Heated and cooled seats are no longer exclusive to luxury cars, as more carmakers offer them for their midrange models. However, designing and optimizing such seats to enhance the occupant’s thermal comfort is a complex process. It involves considering the interactions among the occupant, the seat cover, the cushion foam, and the heating or ventilation systems (air flow), and moisture management, as well as the occupant’s subjective perception of thermal comfort.
One way to address this challenge is to use numerical simulation (Finite Element and/or CFD) to simulate the thermal comfort of a driver sitting in a heated or cooled seat. This approach requires digital human models that can capture the human body’s thermal behavior and objective thermal comfort criteria.

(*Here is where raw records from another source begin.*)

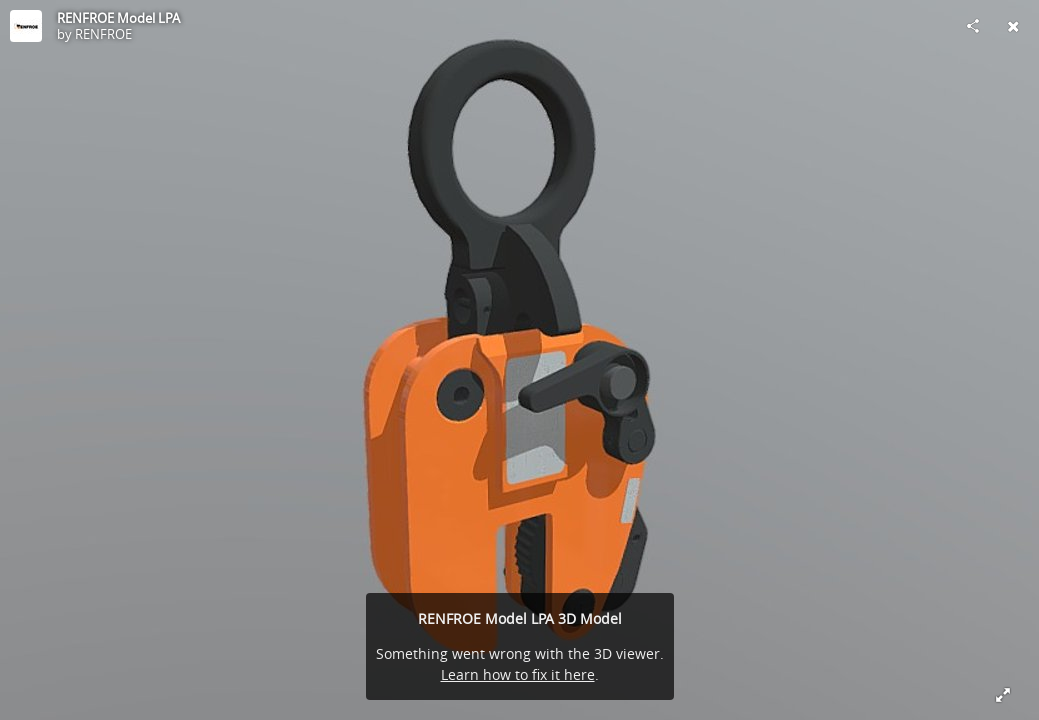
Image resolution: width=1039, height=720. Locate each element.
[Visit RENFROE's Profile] (26, 26)
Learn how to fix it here (518, 674)
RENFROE (103, 34)
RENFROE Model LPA (118, 18)
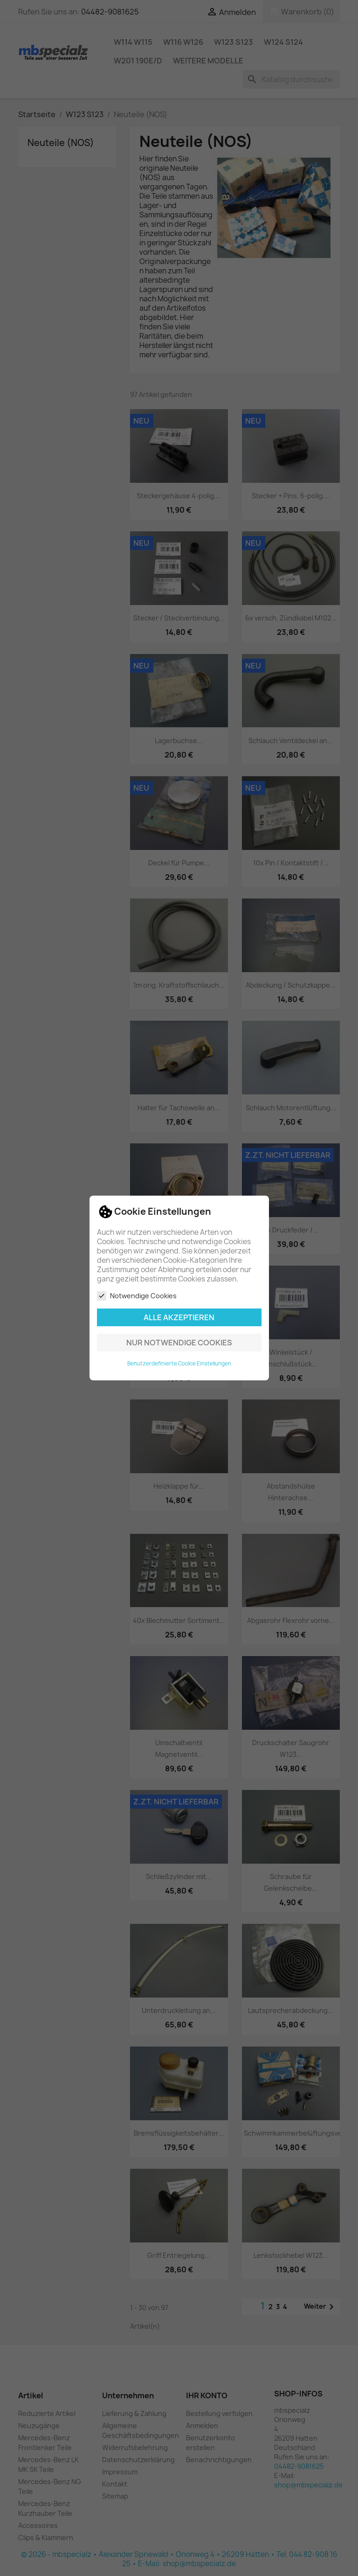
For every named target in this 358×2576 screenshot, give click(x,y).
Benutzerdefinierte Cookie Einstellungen (179, 1363)
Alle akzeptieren (179, 1317)
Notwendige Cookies (137, 1296)
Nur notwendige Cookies (179, 1342)
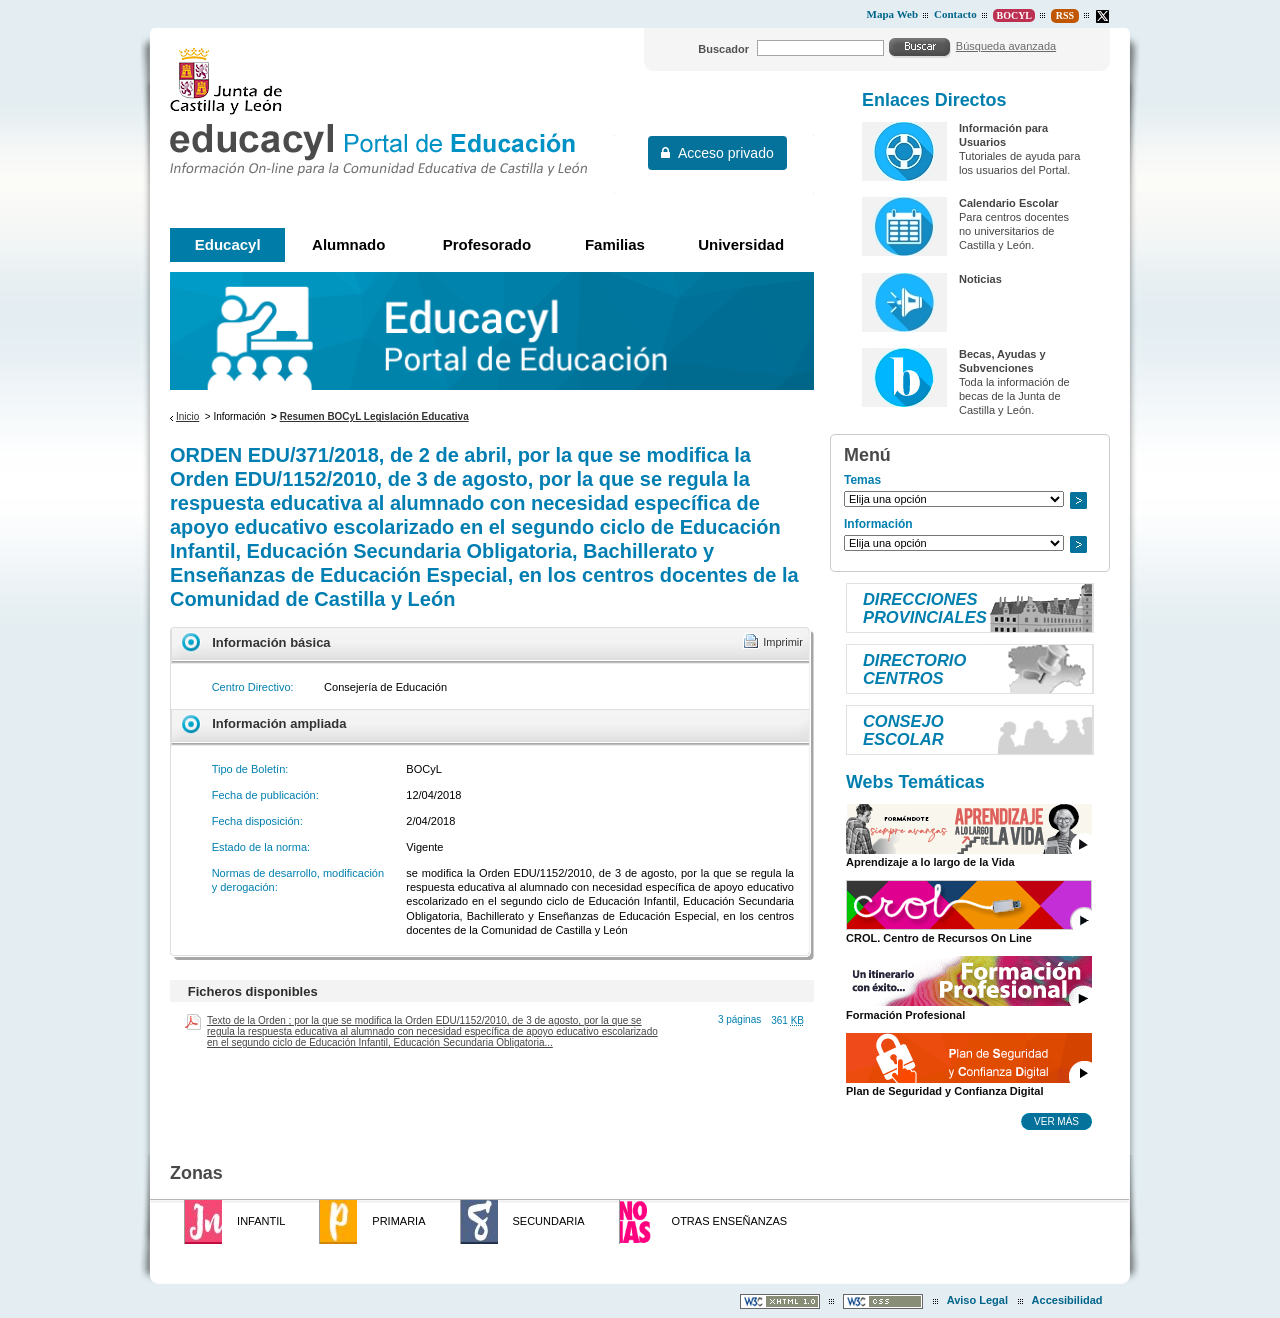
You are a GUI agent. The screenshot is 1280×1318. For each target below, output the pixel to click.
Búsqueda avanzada (1006, 46)
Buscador (723, 49)
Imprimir (783, 642)
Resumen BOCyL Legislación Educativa (374, 416)
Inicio (187, 416)
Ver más (1056, 1121)
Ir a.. (1078, 500)
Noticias (980, 279)
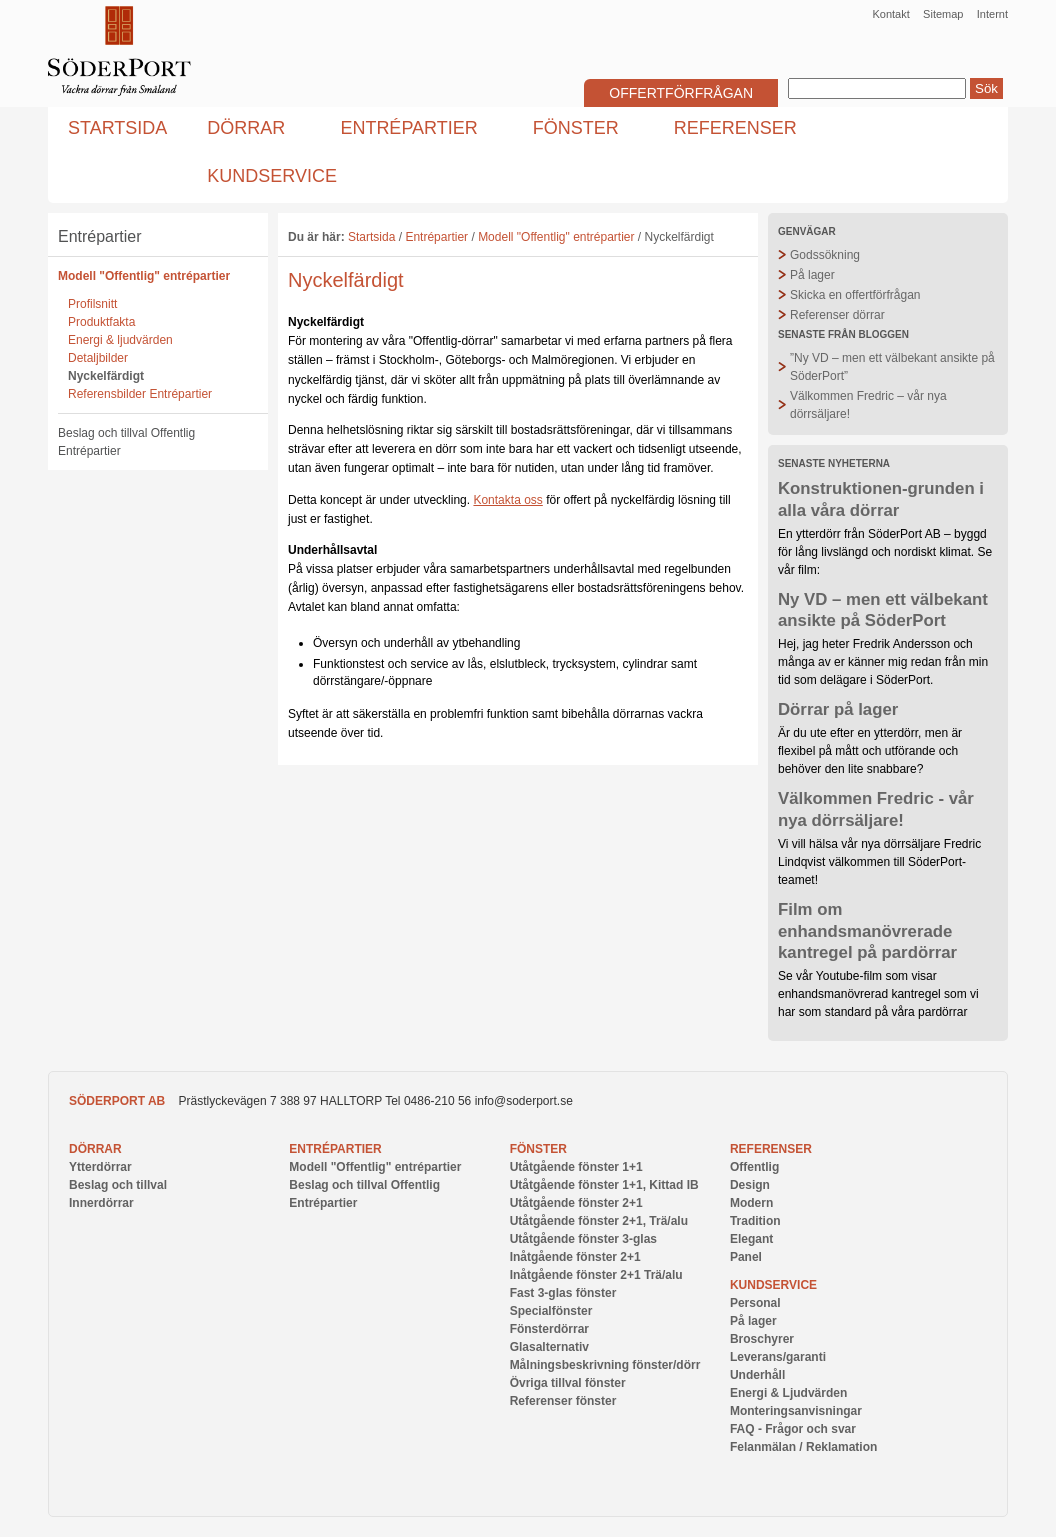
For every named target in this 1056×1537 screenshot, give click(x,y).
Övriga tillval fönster (568, 1383)
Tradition (755, 1221)
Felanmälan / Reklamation (803, 1447)
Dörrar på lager (838, 709)
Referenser (771, 1149)
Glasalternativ (549, 1347)
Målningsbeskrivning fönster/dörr (605, 1365)
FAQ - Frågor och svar (793, 1429)
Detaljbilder (98, 358)
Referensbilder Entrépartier (140, 394)
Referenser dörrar (837, 315)
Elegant (751, 1239)
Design (750, 1185)
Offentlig (754, 1167)
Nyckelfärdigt (106, 376)
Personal (755, 1303)
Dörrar (95, 1149)
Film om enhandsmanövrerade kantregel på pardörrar (867, 931)
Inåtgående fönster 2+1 (575, 1257)
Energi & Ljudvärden (788, 1393)
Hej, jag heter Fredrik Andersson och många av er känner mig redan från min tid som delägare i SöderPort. (883, 662)
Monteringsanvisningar (796, 1411)
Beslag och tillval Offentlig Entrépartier (126, 442)
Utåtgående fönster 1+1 (576, 1167)
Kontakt (890, 14)
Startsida (371, 237)
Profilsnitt (92, 304)
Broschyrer (762, 1339)
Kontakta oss (507, 500)
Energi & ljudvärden (120, 340)
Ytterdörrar (100, 1167)
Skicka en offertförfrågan (855, 295)
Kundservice (773, 1285)
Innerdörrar (101, 1203)
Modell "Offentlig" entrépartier (144, 276)
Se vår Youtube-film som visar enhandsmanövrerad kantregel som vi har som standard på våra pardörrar (878, 994)
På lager (812, 275)
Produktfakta (101, 322)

Realistic simulations can be performed taking into account aspects such as blood flow, breathing, evaporation, metabolic responses, sweating, shiver, cardiac output, and the local heat exchange between the manikin and its interaction with both seat and environment.
Our Finite Element tools (Ansys LS-DYNA, Simulia Abaqus, ESI Pam-Crash, Altair RADIOSS) and CFD tools (Siemens Star-ccm+, Ansys Fluent, OpenFoam) for seat design and virtual testing can save time and money in the design and development process, while also improving the thermal comfort and overall quality of the final product.